Cardinal Kasper said Pope Francis "is the first pope to have grown up in a multicultural megalopolis in the southern hemisphere." That shaped him with some European influences, but he also was strongly affected by Argentine culture, including its films and music.

The cardinal compared the theological influences on Pope Francis with those of his predecessor Pope Benedict XVI. Pope Benedict comes from the best European theological traditions, seeking to put the doctrine of the faith into practice.

"Pope Francis works differently," Cardinal Kasper said, and not necessarily in the way in which he is sometimes portrayed. "He's not a Franciscan in disguise, he's a Jesuit, through and through." That means, according to the cardinal, that he begins with a concrete situation and seeks to assess it according to the rules for discernment drawn from the Ignatian spiritual exercises, before arriving at a concrete action or position.

That method corresponds to the approach of St. John XXIII during the Second Vatican Council, he said, "reading the signs of the times."

Understanding Argentina's variant of liberation theology also is instructive for those who wish to understand Pope Francis, he said.

The same "see, judge, act" approach of the Jesuits describes Argentine liberation theology, Cardinal Kasper said.

While in other places in Latin America, the approach focused on the social and political conditions that led to societal inequality, sometimes in a Marxist manner, "Argentinian liberation theology is a theology of the people and their culture."

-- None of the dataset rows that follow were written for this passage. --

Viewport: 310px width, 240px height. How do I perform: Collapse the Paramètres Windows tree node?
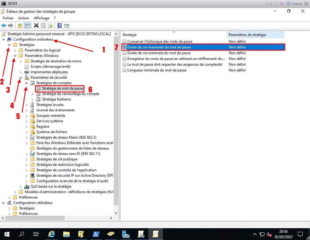coord(15,56)
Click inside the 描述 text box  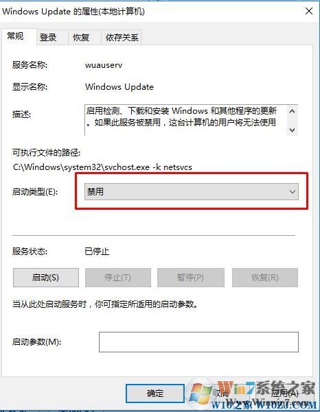click(186, 120)
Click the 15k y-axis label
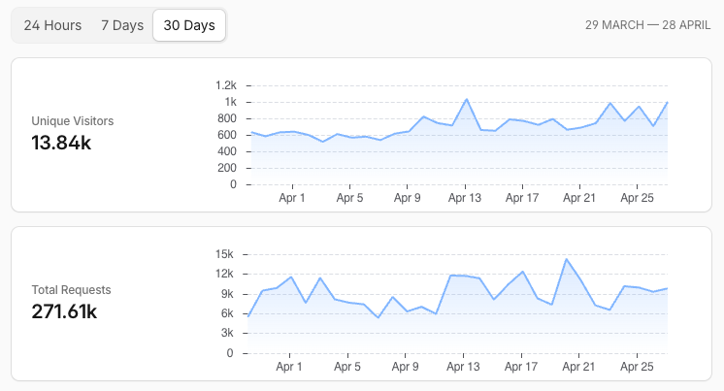The width and height of the screenshot is (724, 391). pyautogui.click(x=224, y=254)
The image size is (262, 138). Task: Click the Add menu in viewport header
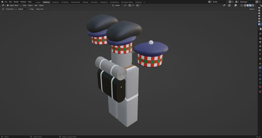36,5
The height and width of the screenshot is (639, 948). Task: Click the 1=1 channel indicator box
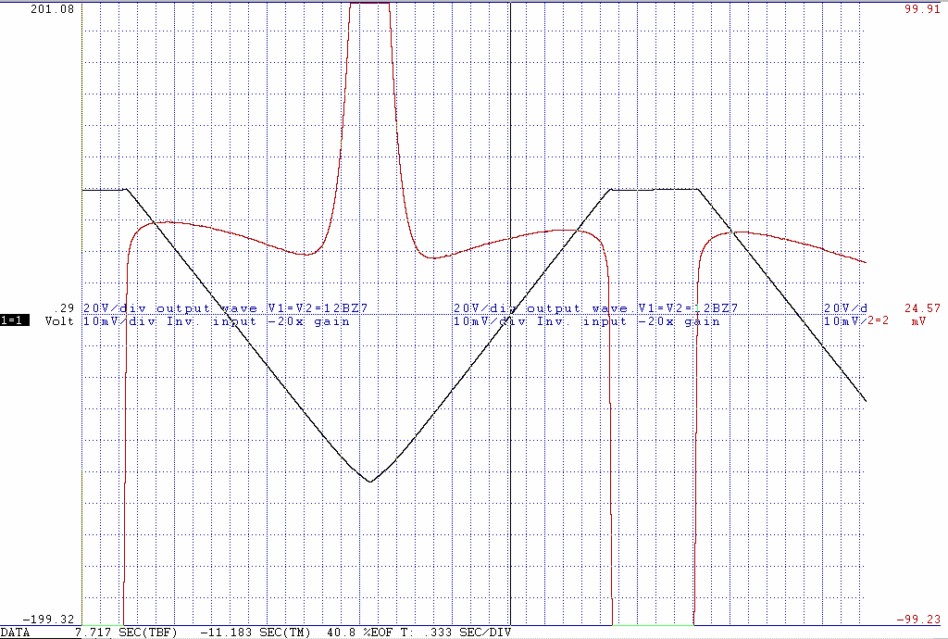point(16,321)
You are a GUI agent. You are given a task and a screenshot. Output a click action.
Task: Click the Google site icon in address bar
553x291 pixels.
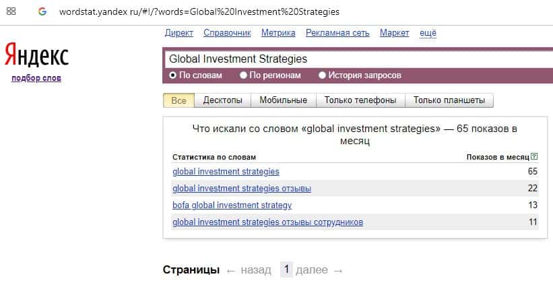[x=42, y=11]
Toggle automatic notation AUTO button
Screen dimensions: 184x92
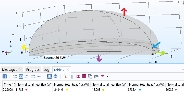[21, 76]
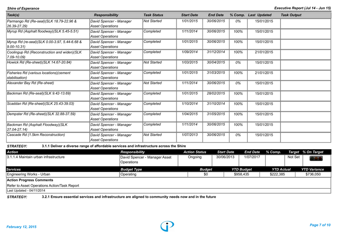
Task: Click the Ongoing action status value
Action: pyautogui.click(x=194, y=157)
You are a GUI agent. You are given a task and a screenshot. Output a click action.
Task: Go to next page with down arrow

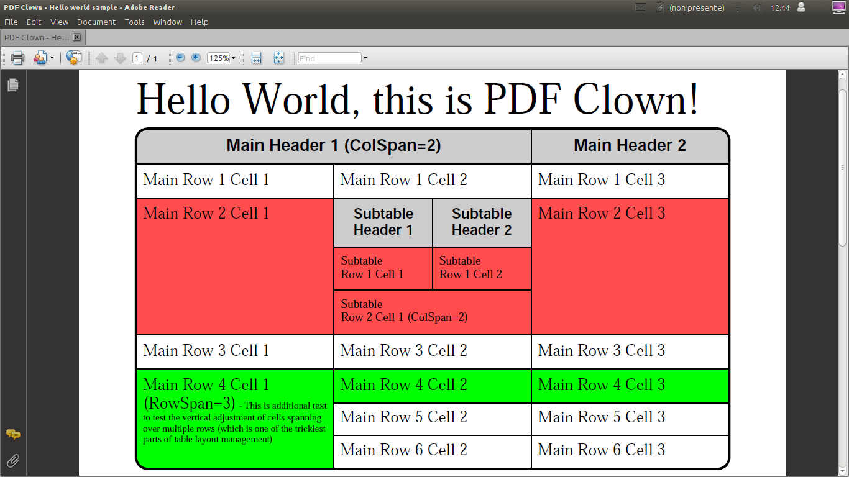[x=120, y=58]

It proceeds from a historical and cultural analysis of popular culture, in which people are unified by shared conscience, he said. "It does not want to instruct people, but listen to their wisdom."

Cardinal Kasper said the pope is a deeply spiritual man who is convinced that the light of the Gospel is the only thing that can help people fully understand and interpret reality.

For Pope Francis, he said, "faith is a light, but not like a lighthouse which expels all dark, but a lighted torch which guides our steps into the night."

That insight helps to understand how Pope Francis operates, from a basis of the Gospel as an instrument of joy and of reform.

"Pope Francis stands in a great tradition," Cardinal Kasper said. "He does not represent a liberal tradition, but a traditional position," as in going back to the Gospels as the source and strength of renewal for the church.

"He does not represent a traditionalist or a progressive scheme," he said, "but builds a bridge back to the origins. He has constructed a bridge to the future."

Pope Francis doesn't intend to revolutionize faith and morality, as "he wants to lead faith and morality back to their original center," to the heart of the Gospels, the cardinal said.

Particularly through his constant message of the need for mercy, Pope Francis emphasizes that, as St. Thomas Aquinas said, "God is not bound by our views of justice," but only to God's own desires. "God allows himself to be moved by the needs and sympathies of man."

"For him, a new beginning and a new chance are always possible. It's impossible that any human being can fall into a hole from which there is no way out."

Cardinal Kasper said another message of Pope Francis is that it is important that the church not be so self-centered.

"A self-centered person is sick," Cardinal Kasper said. "A self-centered church is a sick church." Pope Francis wants to leave behind the self-centered, self-pitying church immersed in its own suffering, he added.